Gorgeous little babies, congrats to you!!! If you go to www.petedge.com you should be able to get the sizing information. They have great prices and you'll see lots of things there that you're going to "need" when you bring your furbaby home! :biggrin1:


----------



## KrisE (Nov 29, 2008)

*I can't decide on wire or plastic as well...*

I'm thinking plastic for more of a den feel when the puppy needs time to rest.

I went to a dog show last weekend. This is first time I've attended one and the VERY first time I've ever seen a Havanese or touched one for that matter. I have to say, they're prettier, softer and more loveable off the internet 

All the breeders were so nice to me. It seems like a friendly group. I'm posting a few pictures I took at the show here in Minnesota.

I plan to start confirmation classes in a few months and hopefully put my puppy into our first show/confirmation in May.

5 more weeks to go


----------



## Sheri (Oct 11, 2008)

How exciting! The puppies are so cute! You probably don't know which one you'll be getting, do you?

To start out with I used the Small Pet Porter we had for the cats, (21"L x 16"W x 15"H.) He slept and traveled in that one.

Then, shortly after that I got a black wire pen from our Farmers Supply Store, "Four Paws K-9 Keeper" (30"L x 21"W x 24"H.) The pen had a partition that I gradually moved back to give him more room as he grew. Now I just have it set up, still, in the family room, and that is where he eats and drinks, and if I need to shut him up for any reason it is already out. I rarely shut him up, now, (he's 22 months.)


----------



## KrisE (Nov 29, 2008)

Sheri said:


> You probably don't know which one you'll be getting, do you?


I'm waiting til they're 8 weeks when jerry can get a better idea of which he feels would show best. I was dead set on a girl though. The girl has a white mark on her belly, not that really matters. I did want an all chocolate, just an aesthetic preference.

Once I saw all the varieties this weekend, I have fewer preferences.

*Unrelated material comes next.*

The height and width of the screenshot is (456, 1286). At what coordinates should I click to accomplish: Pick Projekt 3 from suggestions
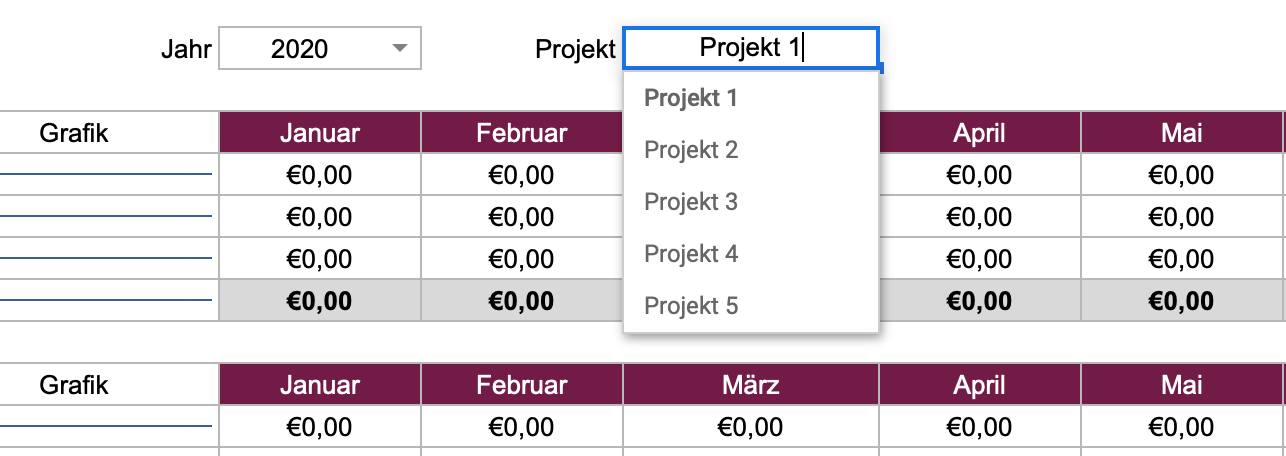click(691, 202)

They were all so pretty.

Thank you so much. I'll get a small plastic crate to start and then get wire kennel later on.

Much appreciated eace:


----------



## marb42 (Oct 19, 2008)

Congratulations on your new puppy. I'm sure you can't wait to take her home. The little chocolate ones are so cute. Hav's are wonderful dogs, and you will really enjoy having one. 
Gina


----------



## HavaneseSoon (Nov 4, 2008)

My pup is 12 weeks old. 

I bought wire crate and plastic crate. Also, bought a small open soft bed for the size of a puppy. I know....I went overboard in the buying department, but you never know what you will need.....

We use the open soft dog bed next to the bed at night with Dexter on a short leash connected to my wrist at bedtime (around 11pm). 

Dexter has not used the plastic crate yet or the wire crate. He does know what the crates are for though. The crate doors are open so Dexter can explore the crates. Little bits of food were placed in the crates to get Dexter use to the crates. 

When Dexter is relaxed and just napping, he is usually right at my feet sleeping and he will awaken when I get up to do something and he will follow me around...........everywhere........going to the bathroom..............everywhere, he does not care where I go, where I go, Dexter will follow.

As for potty: I take Dexter out every 1 hr & 45 minutes now, if he is napping, I will wait for Dexter to awaken to go potty. He sleeps at night usually for about 6 hours, then he has to potty. At night, I take Dexter outside on a short leash, (no playing, no high voices); I hold Dexter to go outside and hold Dexter back to his bed. I tell him to "hurry up," which I think Dexter has finally caught on to the "hurry up" thing. 

The potty at night is usually at 5:15am or so, I can usually take Dexter back to bed and he will go back to sleep for another 2-3 hours, but if he is still whimpering and will not settle down ( it usually means, go the bathroom again, or he is hungry for his 6am feeding).....so, I get up and feed Dexter, take him outside again and get on with the usual routine of the day. 

My plastic crate measures: 18 x 24 inches (about) and about 18inches high, it has a pillow in it to make it appear smaller. Basically got the plastic crate for traveling in car if Dexter gets out of hand and only a driver in the car. We still have not used the plastic crate yet.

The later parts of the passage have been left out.